My friends Robin and Hendrick called first, wanting to know how it went. Then Dan and Carol. My date called twice, so sweet, although I had to hang up on him both times when I got calls on my other line. The first time it was Tim and Jane just checking in, which I was sort of expecting, and then I got call from a voice I didn’t recognize.
“Hey, how are you? It’s Rob.”
“Yeah, Robbie Henderson. I was in Grade 10. You were in Grade 9. You joined the swim team just ’cause you had a crush on me.”
“Really?” I said. “Was I that transparent?”
“Hey, only in the white Speedo with the cross straps. Don’t worry about it, big hit in Lane 4. Anyway, so listen, sorry to call out of the blue like this, but my wife, Beth, Beth from the volleyball team, heard you went out on a date.”
“Yeah … ” I said, sitting myself down.
“Sooo, ” he said, “what’d you wear?”
“Um, my favourite Lydia K skirt,” I said.
“Bethy,” he shouted, “Tabatha says her Lydia K skirt — mean anything to you?”
“She’s a Toronto-based designer,” I said. “You can get her at Georgie Bolesworth …”
“Oh, that won’t mean a thing to Beth,” he said. “We’re calling from Yellowknife.
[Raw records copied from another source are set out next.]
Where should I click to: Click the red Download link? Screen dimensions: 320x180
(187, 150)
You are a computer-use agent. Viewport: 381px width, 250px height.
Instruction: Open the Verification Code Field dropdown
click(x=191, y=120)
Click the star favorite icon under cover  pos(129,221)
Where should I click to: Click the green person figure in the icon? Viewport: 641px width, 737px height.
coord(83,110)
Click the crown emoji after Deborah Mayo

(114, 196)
But hold on a sec … yeah, honey … flats or heels? Beth is asking.”
There’s no detail of my date that is not of interest to a married person somewhere. I’m pretty much dining with a different couple every night of the week. Married couples, as everyone knows, live vicariously through their single friends. Married women like to suggest that I date the men that they really want to date and — I’m not sure if this is a failure of imagination or a joyous celebration of it — married men usually suggest that I start dating women.
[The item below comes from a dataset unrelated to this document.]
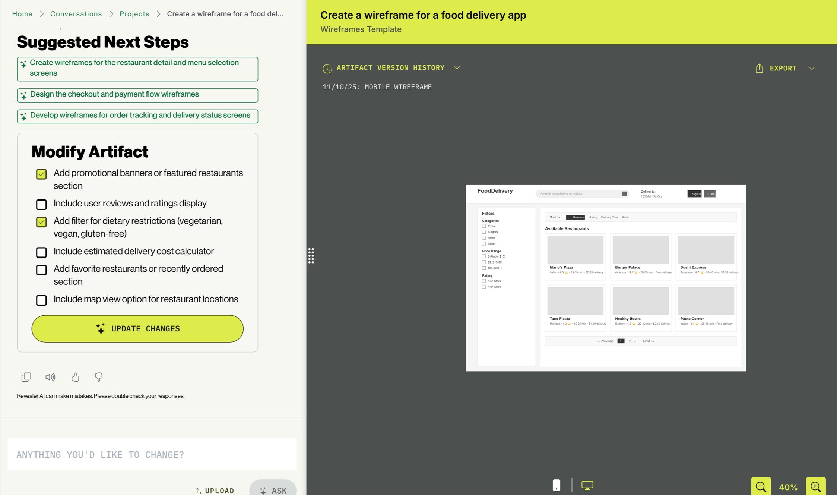
Task: Uncheck promotional banners checkbox
Action: [41, 174]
“Did you kiss him?” Christine’s boyfriend, Ante, asked.
“Elena and Jorge think she did,” Christine called from the next room.
“How, exactly?” Ante asked.
“What?” I said.
“Okay,” he said, “cut to the chase. How much Scotch would I have to pour into you to get you to demonstrate on Christine?”
“Scotland in a glass!” I said. “That won’t happen, Ante. But, um, tell you what, pour me a double Dalwhinnie and I’ll tell you which panties I wore.”
“No you won’t!” called Christine. “Not till I get there.”
I hope I’m not exploiting my date, but, well, my friend Noah, he makes a rather fine Jerusalem artichoke soup, and Sarah said they’d love to have me round on Saturday, if I’m not too tired from the barbecue with Paul and Martha on Friday. Ian and Sue, great couple, have asked me to come bonefishing with them in the islands. Can’t say no to that now, can I? Ron and Diva are hosting a small gathering, just a dozen or so happily married couples, mainly working on Bay Street, and, of course, all just wanting to make sure I’m okay…not lonely? Actually, they’re wondering if I’m seeing anyone. Diva’s handling the tickets for that night. Sales, of course, are strong. The whole thing apparently is a breast cancer research fundraiser. We’re going to auction off the Lydia K skirt.
Did he see me home? Did he come inside? I’ll answer questions at the fundraiser … fireworks off the terrace, music. That sort of thing. Call Diva if you’re interested. And will I go on another date? They’ll all be asking. At the moment, I haven’t the time.